Tiotropium Bromide in Cystic Fibrosis

This study has been completed.
Sponsor:
Information provided by (Responsible Party):
Boehringer Ingelheim
ClinicalTrials.gov Identifier:
NCT01179347
First received: August 10, 2010
Last updated: November 27, 2013
Last verified: October 2013
  Purpose

To date, there have been no formal clinical studies completed using tiotropium in CF patients. While there is a large body of evidence demonstrating the efficacy and safety of tiotropium in patients with Chronic Obstructive Pulmonary Disease (COPD), relatively little is known about its efficacy and safety in patients with a diagnosis of cystic fibrosis. Therefore, Boehringer Ingelheim proposed to profile the long acting anticholinergic tiotropium and to generate adequate clinical data for use as a bronchodilator in paediatric and adult CF. The phase III trial (205.438) is a part of the approved Paediatric Investigation Plan (PIP) agreed for Spiriva® Respimat® in Cystic Fibrosis.
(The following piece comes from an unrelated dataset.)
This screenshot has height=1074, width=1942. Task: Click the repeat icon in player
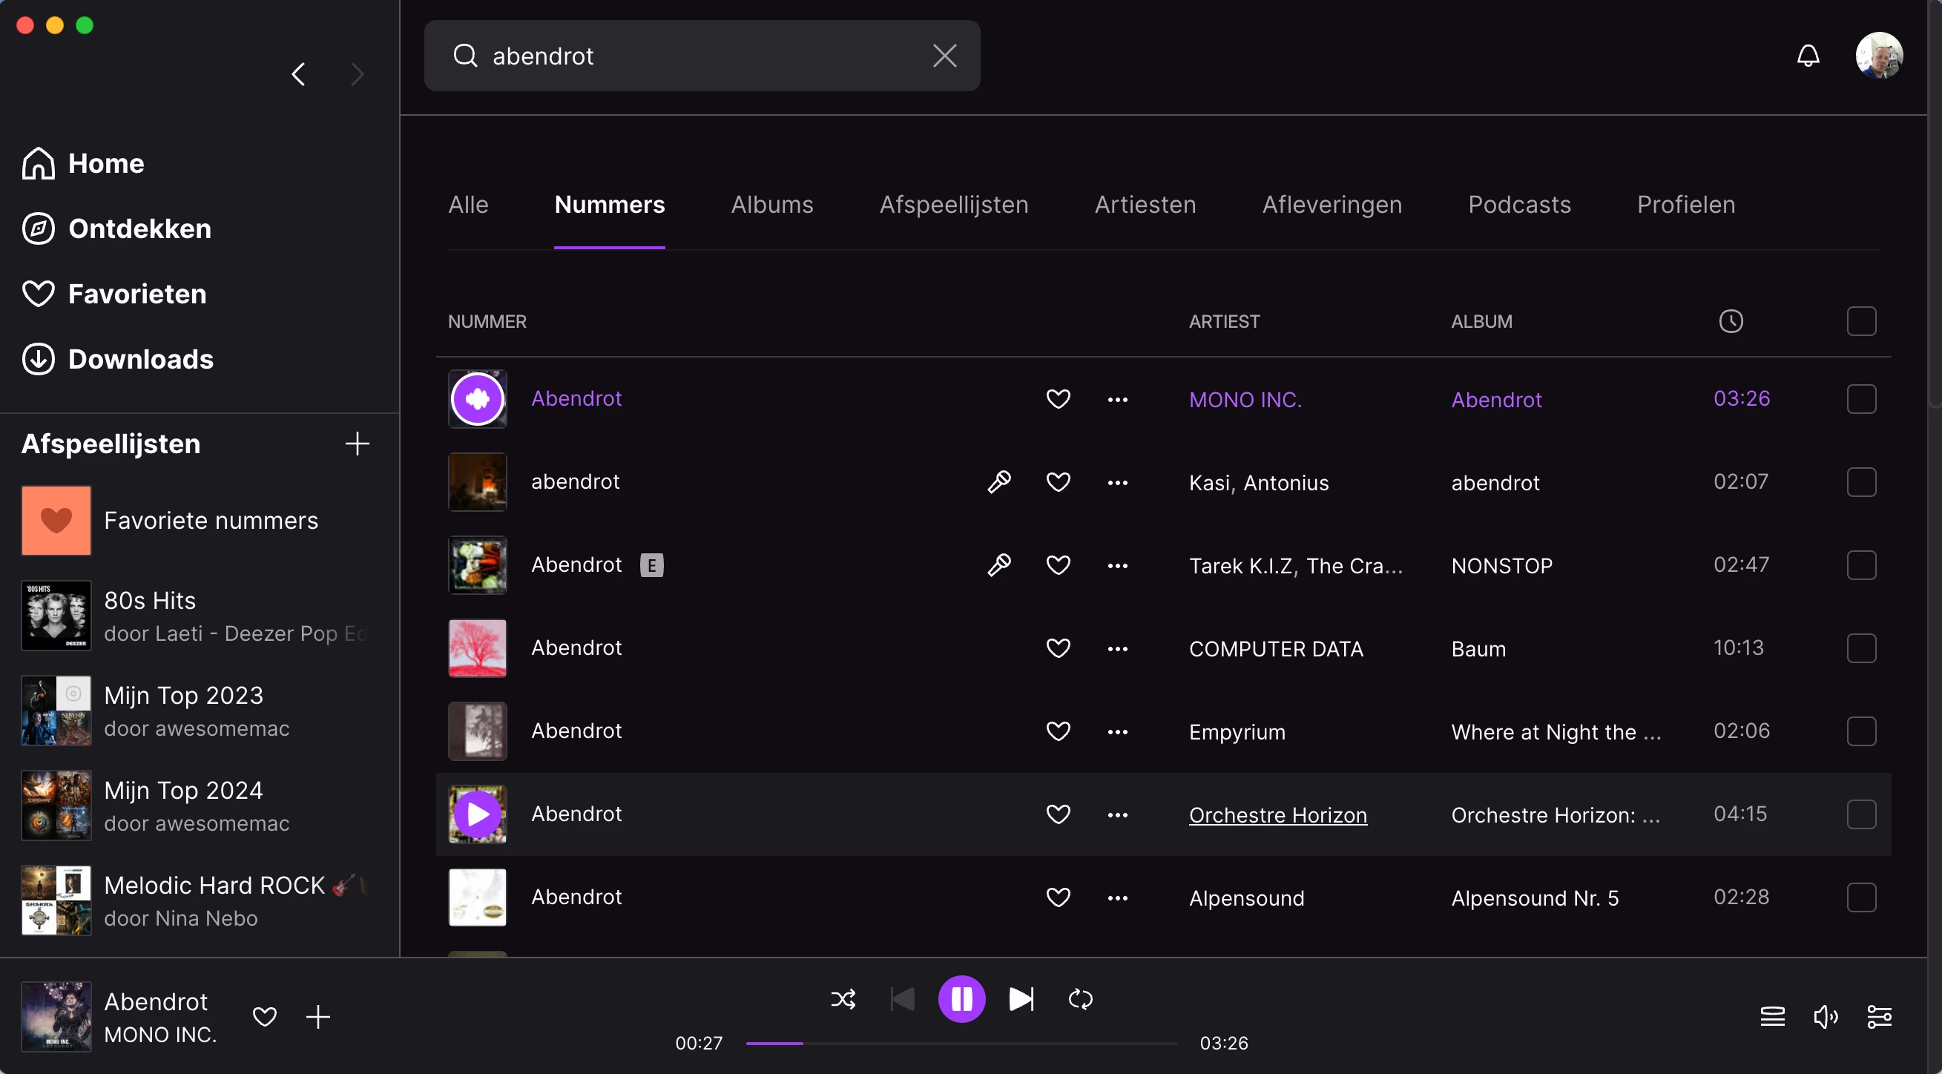point(1080,999)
Condition Intervention Phase
Cystic Fibrosis
Drug: tiotropium Respimat® inhaler
Drug: Placebo Respimat® inhaler
Phase 3

Study Type: Interventional
Study Design: Allocation: Randomized
Endpoint Classification: Safety/Efficacy Study
Intervention Model: Parallel Assignment
Masking: Double-Blind
Primary Purpose: Treatment
Official Title: A Randomised, Double-blind, Placebo-controlled Parallel-group Trial to Confirm the Efficacy After 12 Weeks and the Safety of Tiotropium 5 Mcg Administered Once Daily Via the Respimat® Device in Patients With Cystic Fibrosis.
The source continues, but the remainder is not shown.